Last week, Amitabh Bachchan tweeted a still from his film Shahenshah (1988) and made a short remark on its remarkable opening despite the ban. Bachchan didn’t elaborate on it and tender social media addicts probably had no clue what he was talking about even if they “liked” his tweet a thousand times over.
With The Tashkent Files reviving memories of Emergency and Bachchan mentioning the ban, perhaps this is as good a time as any other to recall old stories of the many occasions when the undemocratic tool of banning someone fell on its face.
One of the earliest was when Dilip Kumar and Bachchan decided to teach journalists a lesson by gathering all their colleagues and banning the press. Their intention: to cleanse the colour yellow out of film journalism. However, the truth was that one of them was simmering because his furtive nikah to Asma, a married woman and mother of many, was called out with salacious details of how he as the sheriff of Bombay had used his official stationery to write romantic poetry to her.
Bans are rarely noble. They are mostly more personally vindictive than socially corrective. Hilariously, during this “ban”, a host of filmland colleagues that ranged from Rajesh Khanna, Dev Anand and Shammi Kapoor to Helen and Asrani either drove to the Sea Lounge at the Taj or called me over to their homes to give me as many interviews as I liked. They were essentially democratic people who resented the fact that their choice of who to talk to was being dictated to. But they didn’t want to offend Dilip Kumar by openly rebelling against him. Even the media-friendly Ashok Kumar did not agree with the senior actor.
With business almost as usual, except that one didn’t go to the studios as often, the ban died a quick death. To be fair to Bachchan, he learnt from it and never participated in any ban.
And then came Emergency. Very unwisely, once the Indira regime collapsed, five immature editors of five film magazines got together and decided to isolate Bachchan. In their heads, he had committed the unforgivable crime of using his clout with the Gandhi family to bring non-political film publications under V.C. Shukla’s pernicious censorship.
Singling him out, convincing one another that he’d been behind the censorship, and banning him from their publications was one of the most undemocratic and foolish decisions any journalist could take.
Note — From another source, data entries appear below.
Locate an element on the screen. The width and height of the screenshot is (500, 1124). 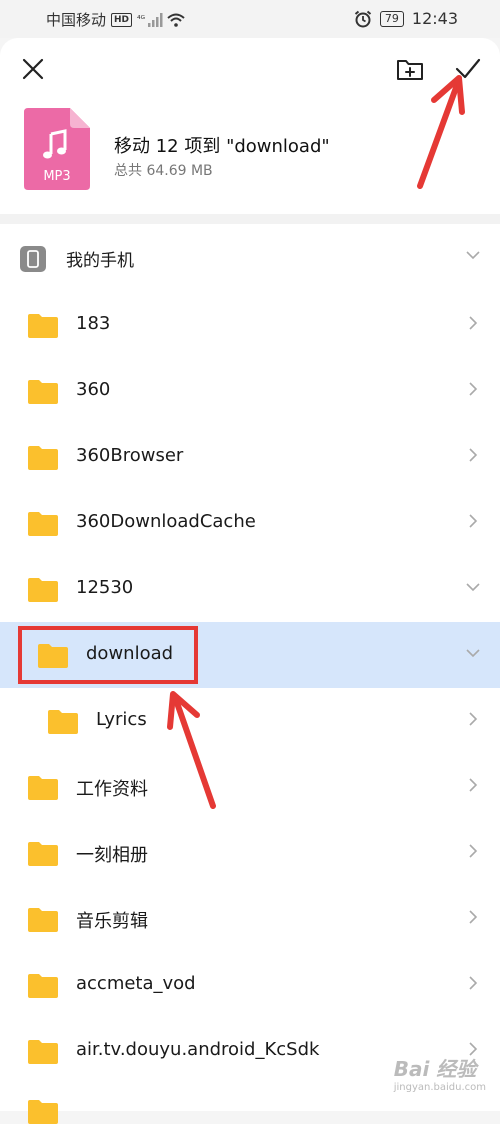
hd-badge: HD is located at coordinates (122, 20).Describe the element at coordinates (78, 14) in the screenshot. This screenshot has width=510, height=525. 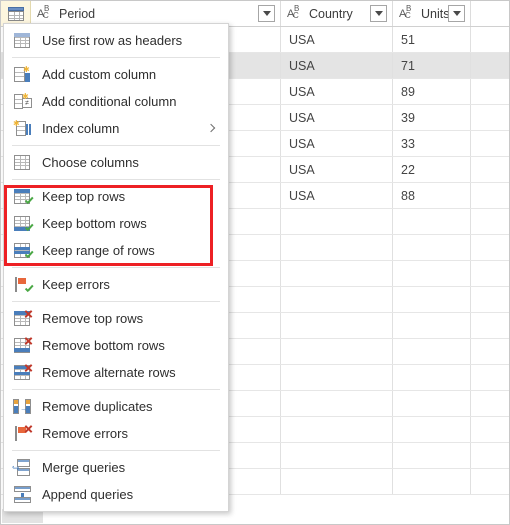
I see `column-header-label: Period` at that location.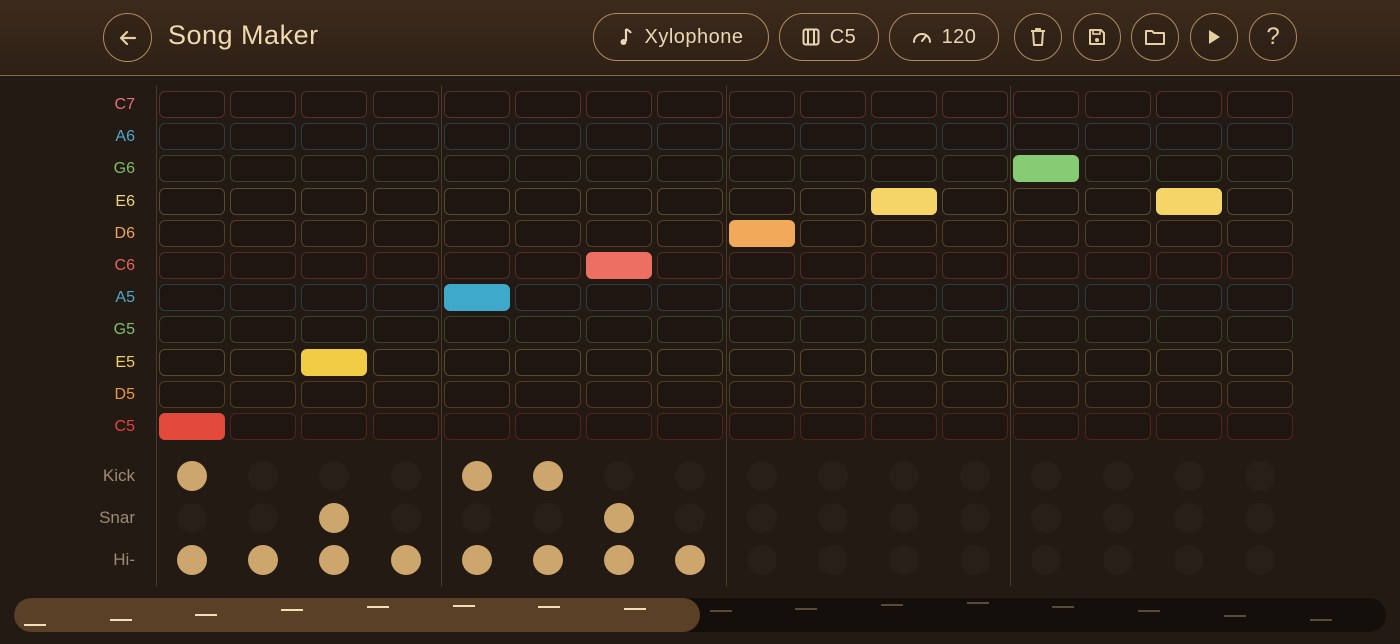 The image size is (1400, 644). Describe the element at coordinates (1097, 37) in the screenshot. I see `save-button` at that location.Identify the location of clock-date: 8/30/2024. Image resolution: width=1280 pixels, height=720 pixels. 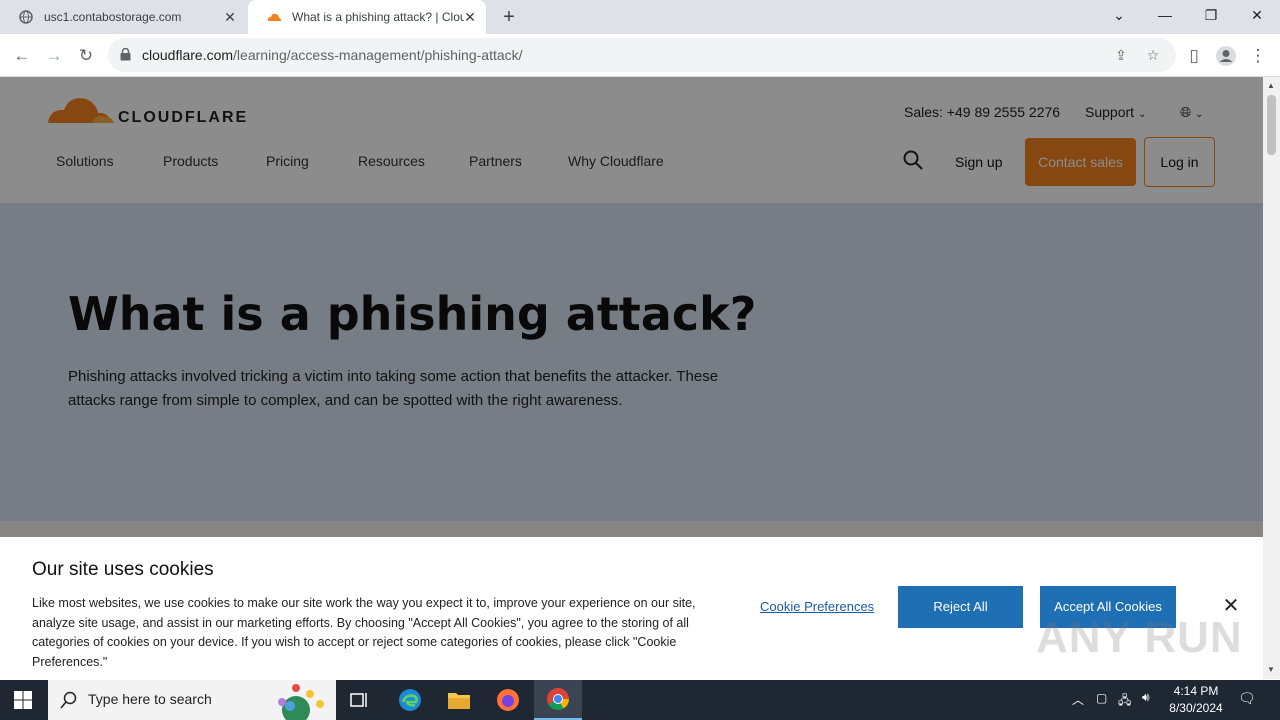
(1196, 708).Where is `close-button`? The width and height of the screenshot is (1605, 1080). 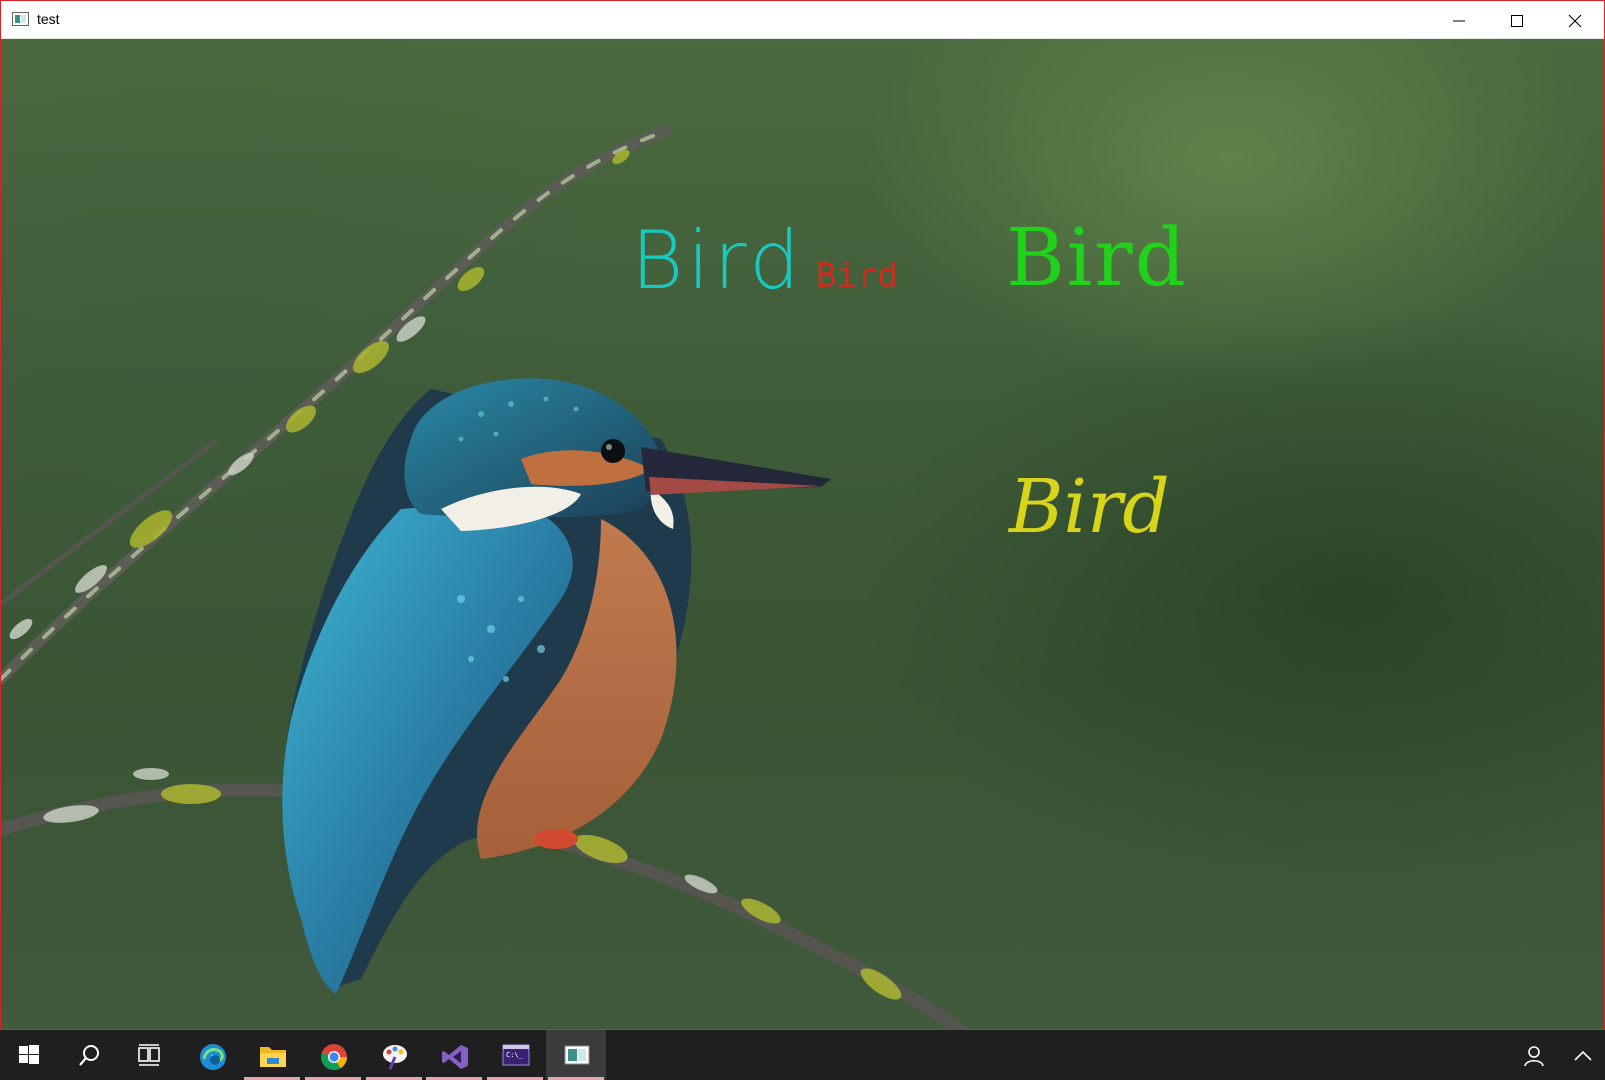
close-button is located at coordinates (1575, 20).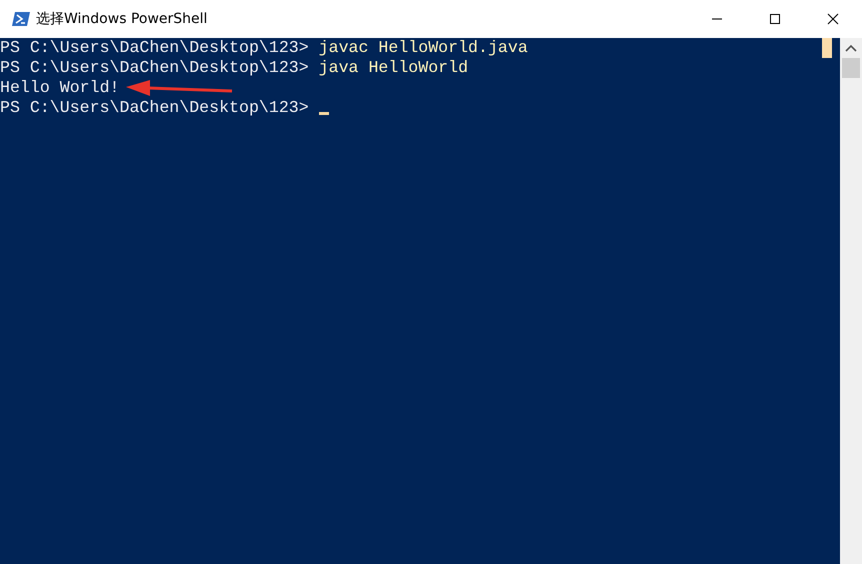 The image size is (862, 564). What do you see at coordinates (827, 48) in the screenshot?
I see `scroll-marker` at bounding box center [827, 48].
Karma was not on their side. Bachchan’s stars were in the ascendant and instead of celebrating his success and being a companion to him during his climb to the top, the magazines did themselves in. In a filmography of one of his co-stars, the editor famously told the sub at the desk to put a comma instead of his name.
In the pre-computer age, it was quite a task to manually ink him out of a group picture. Hurt by this, Bachchan began to stand at the far right or left to make it easier for journalists to cut him out.
It was during this time that Shahenshah was released. Meenakshi Seshadri, his heroine, had come in early and we were chatting in a corner when he strode into the music release function. He joined us politely. If I remember right, it was here that he playfully nudged his friend and director Tinnu Anand into the swimming pool. That made quite a splash.
Soon the magazines began to make sheepish overtures to him because he had become a superstar. But when they returned, he didn’t want them around. Showing strength of character, he didn’t go whining to his colleagues and asking them to support him or impose a ban on the press. He fought a long and lone battle until Bofors happened, the government changed and he decided to talk about the V.P. Singh regime hounding him. He thus neatly lifted the ban he’d imposed on those who’d unfairly banned him after Emergency.
More bans, more stories, another time.